Monday, October 17, 2011
Who stole your future?
Charles Krauthammer explains the President's re-election campaign. I make much the same point in my next Culture Con column in WI Interest while challenging conservatives to arrive at thoughtful responses.
Krauthammer points out that one of the consequences of this is the "Occupy Somewhere" movement - an effort that has provided, if nothing else, comic relief. As I've written before, much of it is so silly and stereotypical as to be something of an unfair target.
But in today's paper, we see a group from One Wisconsin Now (one is Scot Ross, no?) holding a banner decrying high levels of student loans. They may have a point but not the one they think they have.
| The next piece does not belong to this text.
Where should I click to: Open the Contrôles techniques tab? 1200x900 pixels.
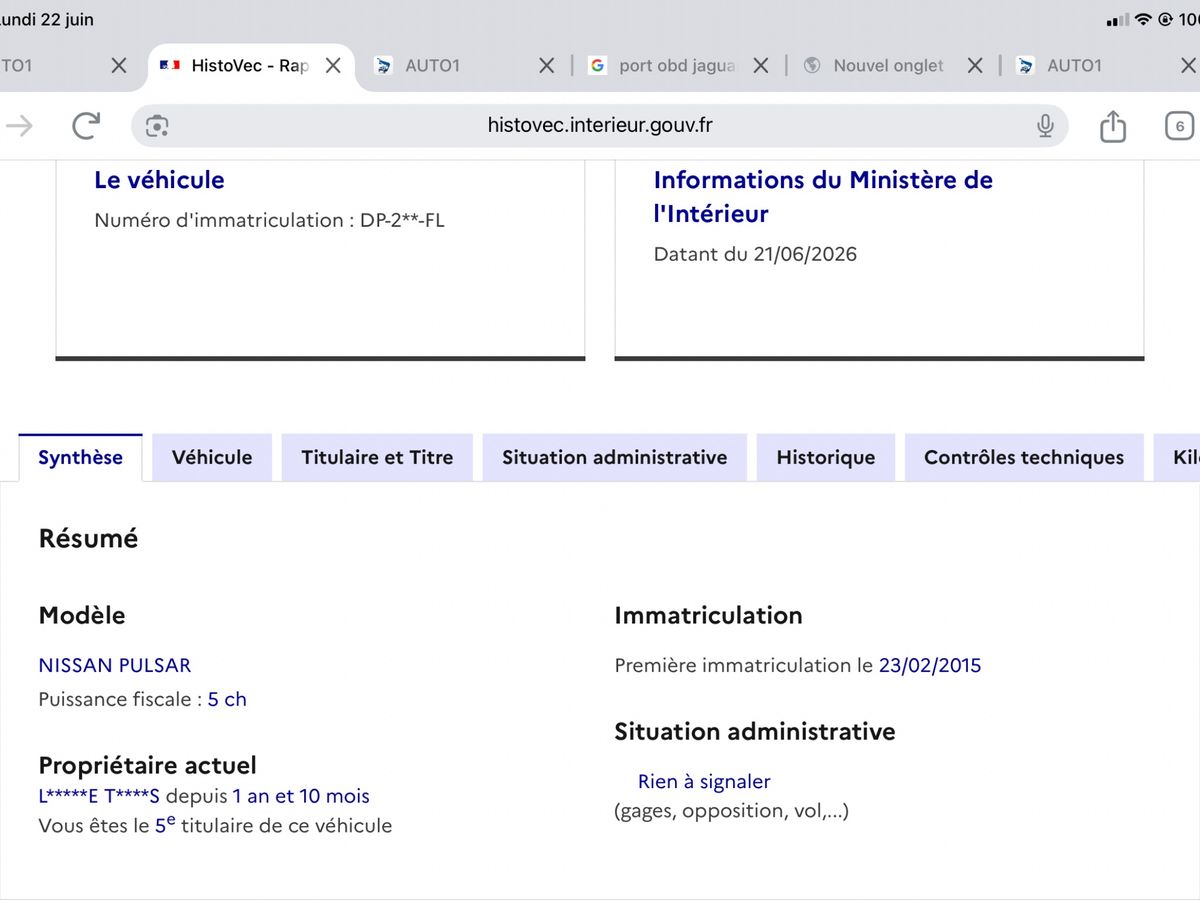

Having spent a bit of time around higher education the past few years, I am concerned about student loans. Every year Marquette University Law School has a public interest law auction in which students seem to throw around silly amounts of money to bowl with or have a dinner made for them by a faculty member. I don't know that these students were throwing around borrowed money but you do worry about it.
There's more than that. University tuition has increased by amounts far greater than the rate of inflation and universities have become increasingly opulent and populated by functionaries with obscure titles and uncertain responsibilities which - whatever they are - don't seem to have much to do with teaching.
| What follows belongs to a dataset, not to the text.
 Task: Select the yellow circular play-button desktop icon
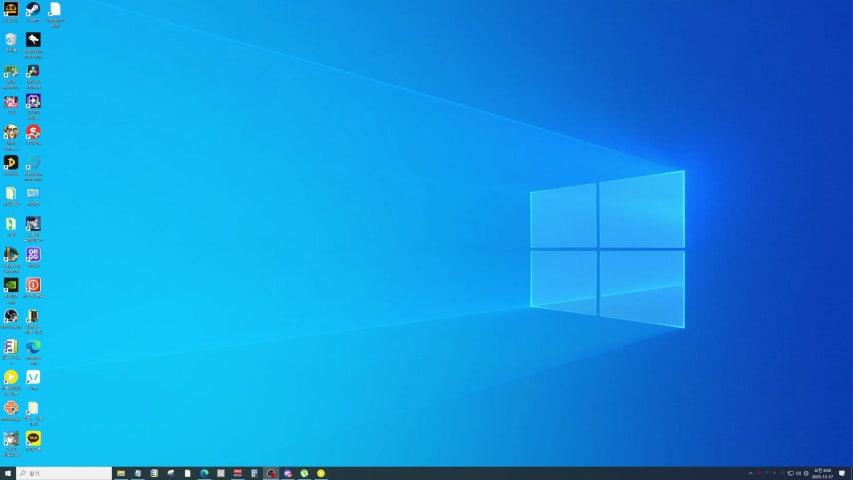click(11, 377)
It is hard not to believe that government subsidized and guaranteed student loans have something to do with it. Throwing more money at higher education might make it more accessible but it may also increase its costs.
The absence of any form of underwriting and little controls on what a student does with the money seems almost guaranteed to lead to just the situation that our Occupiers complain of. Unless you are stone brilliant and attending a prestigious university, borrowing $150000 for graduate work in cultural anthropology or comparative literature is an exercise in consumption. It will not result in a job that permits you to comfortably repay the money. Borrowing $ 200,000 to attend the Thomas Jefferson Law School (or, for that matter, if you are not a good student, Marquette) is probably not going to work out for you from a financial perspective. It may still be worth doing but you have to see it as a life style choice that is probably going to have you living like a student for much of your post-graduate life.
In other words, this is a classic example of a well intentioned program leading to unintended results. But it's not corporations who "stole your future," it's a government that bid up the price of higher education and enabled what now seems like a very poor choice. It's the universities who are notoriously deceitful about these matters.